Data records >>

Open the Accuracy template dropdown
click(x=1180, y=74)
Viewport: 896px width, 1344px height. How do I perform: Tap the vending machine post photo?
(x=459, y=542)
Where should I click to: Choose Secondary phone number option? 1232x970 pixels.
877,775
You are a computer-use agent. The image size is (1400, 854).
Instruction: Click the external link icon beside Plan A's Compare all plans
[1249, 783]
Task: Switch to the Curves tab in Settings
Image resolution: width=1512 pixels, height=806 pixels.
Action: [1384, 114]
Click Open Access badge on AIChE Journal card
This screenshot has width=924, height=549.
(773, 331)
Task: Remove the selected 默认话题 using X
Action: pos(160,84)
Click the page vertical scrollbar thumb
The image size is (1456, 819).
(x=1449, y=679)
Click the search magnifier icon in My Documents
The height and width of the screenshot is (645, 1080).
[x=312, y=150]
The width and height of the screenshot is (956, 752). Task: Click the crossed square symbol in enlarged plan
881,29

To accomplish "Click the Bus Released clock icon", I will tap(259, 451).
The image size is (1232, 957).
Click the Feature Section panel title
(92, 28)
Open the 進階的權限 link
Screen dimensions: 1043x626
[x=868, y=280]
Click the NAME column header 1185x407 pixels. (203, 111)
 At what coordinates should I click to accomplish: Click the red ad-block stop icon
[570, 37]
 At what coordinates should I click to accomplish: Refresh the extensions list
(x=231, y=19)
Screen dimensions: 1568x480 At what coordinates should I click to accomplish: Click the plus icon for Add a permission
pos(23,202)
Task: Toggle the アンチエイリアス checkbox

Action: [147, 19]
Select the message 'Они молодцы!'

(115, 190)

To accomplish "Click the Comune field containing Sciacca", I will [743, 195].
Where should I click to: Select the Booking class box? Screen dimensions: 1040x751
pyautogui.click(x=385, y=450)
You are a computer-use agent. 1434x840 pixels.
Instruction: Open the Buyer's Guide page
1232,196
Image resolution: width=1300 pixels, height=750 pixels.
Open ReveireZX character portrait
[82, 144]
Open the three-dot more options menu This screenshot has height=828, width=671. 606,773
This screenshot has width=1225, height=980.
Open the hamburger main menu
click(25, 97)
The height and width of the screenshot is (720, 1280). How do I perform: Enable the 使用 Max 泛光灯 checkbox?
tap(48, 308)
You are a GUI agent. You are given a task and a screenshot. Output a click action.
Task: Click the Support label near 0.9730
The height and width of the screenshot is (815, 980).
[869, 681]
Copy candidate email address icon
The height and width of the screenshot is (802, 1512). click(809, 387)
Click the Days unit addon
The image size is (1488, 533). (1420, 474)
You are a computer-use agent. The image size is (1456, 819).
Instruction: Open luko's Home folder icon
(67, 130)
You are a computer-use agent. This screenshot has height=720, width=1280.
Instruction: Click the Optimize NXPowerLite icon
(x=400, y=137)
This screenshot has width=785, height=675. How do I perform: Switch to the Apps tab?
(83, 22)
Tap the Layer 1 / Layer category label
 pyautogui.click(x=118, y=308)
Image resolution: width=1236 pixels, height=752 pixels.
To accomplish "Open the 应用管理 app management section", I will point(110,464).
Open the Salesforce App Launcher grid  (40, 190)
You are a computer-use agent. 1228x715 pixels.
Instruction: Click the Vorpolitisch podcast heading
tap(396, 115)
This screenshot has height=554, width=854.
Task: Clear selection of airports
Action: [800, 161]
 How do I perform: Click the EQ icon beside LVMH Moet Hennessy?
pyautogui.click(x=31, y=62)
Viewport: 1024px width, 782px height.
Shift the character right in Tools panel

Task details >>
Please copy the listing above line for line, keeping every character unchanged.

The solution >>
Open the Accuracy template dropdown
click(x=1180, y=74)
Viewport: 896px width, 1344px height. How do I perform: Tap the vending machine post photo?
(x=459, y=542)
Where should I click to: Choose Secondary phone number option? 1232x970 pixels.
877,775
You are a computer-use agent. The image size is (1400, 854).
Instruction: Click the external link icon beside Plan A's Compare all plans
[1249, 783]
Task: Switch to the Curves tab in Settings
Image resolution: width=1512 pixels, height=806 pixels.
Action: [1384, 114]
Click Open Access badge on AIChE Journal card
This screenshot has width=924, height=549.
(773, 331)
Task: Remove the selected 默认话题 using X
Action: pos(160,84)
Click the page vertical scrollbar thumb
The image size is (1456, 819).
(x=1449, y=679)
Click the search magnifier icon in My Documents
The height and width of the screenshot is (645, 1080).
[x=312, y=150]
The width and height of the screenshot is (956, 752). Task: Click the crossed square symbol in enlarged plan
881,29

To accomplish "Click the Bus Released clock icon", I will tap(259, 451).
The image size is (1232, 957).
Click the Feature Section panel title
(92, 28)
Open the 進階的權限 link
Screen dimensions: 1043x626
[x=868, y=280]
Click the NAME column header 1185x407 pixels. (203, 111)
 At what coordinates should I click to accomplish: Click the red ad-block stop icon
[570, 37]
 At what coordinates should I click to accomplish: Refresh the extensions list
(x=231, y=19)
Screen dimensions: 1568x480 At what coordinates should I click to accomplish: Click the plus icon for Add a permission
pos(23,202)
Task: Toggle the アンチエイリアス checkbox

Action: [147, 19]
Select the message 'Они молодцы!'

(115, 190)

To accomplish "Click the Comune field containing Sciacca", I will [743, 195].
Where should I click to: Select the Booking class box? Screen dimensions: 1040x751
pyautogui.click(x=385, y=450)
You are a computer-use agent. 1434x840 pixels.
Instruction: Open the Buyer's Guide page
1232,196
Image resolution: width=1300 pixels, height=750 pixels.
Open ReveireZX character portrait
[82, 144]
Open the three-dot more options menu This screenshot has height=828, width=671. 606,773
This screenshot has width=1225, height=980.
Open the hamburger main menu
click(25, 97)
The height and width of the screenshot is (720, 1280). How do I perform: Enable the 使用 Max 泛光灯 checkbox?
tap(48, 308)
You are a GUI agent. You are given a task and a screenshot. Output a click action.
Task: Click the Support label near 0.9730
The height and width of the screenshot is (815, 980).
[869, 681]
Copy candidate email address icon
The height and width of the screenshot is (802, 1512). click(809, 387)
Click the Days unit addon
The image size is (1488, 533). (1420, 474)
You are a computer-use agent. The image size is (1456, 819).
Instruction: Open luko's Home folder icon
(67, 130)
You are a computer-use agent. This screenshot has height=720, width=1280.
Instruction: Click the Optimize NXPowerLite icon
(x=400, y=137)
This screenshot has width=785, height=675. How do I perform: Switch to the Apps tab?
(83, 22)
Tap the Layer 1 / Layer category label
 pyautogui.click(x=118, y=308)
Image resolution: width=1236 pixels, height=752 pixels.
To accomplish "Open the 应用管理 app management section", I will point(110,464).
Open the Salesforce App Launcher grid  (40, 190)
You are a computer-use agent. 1228x715 pixels.
Instruction: Click the Vorpolitisch podcast heading
tap(396, 115)
This screenshot has height=554, width=854.
Task: Clear selection of airports
Action: [800, 161]
 How do I perform: Click the EQ icon beside LVMH Moet Hennessy?
pyautogui.click(x=31, y=62)
Viewport: 1024px width, 782px height.
Shift the character right in Tools panel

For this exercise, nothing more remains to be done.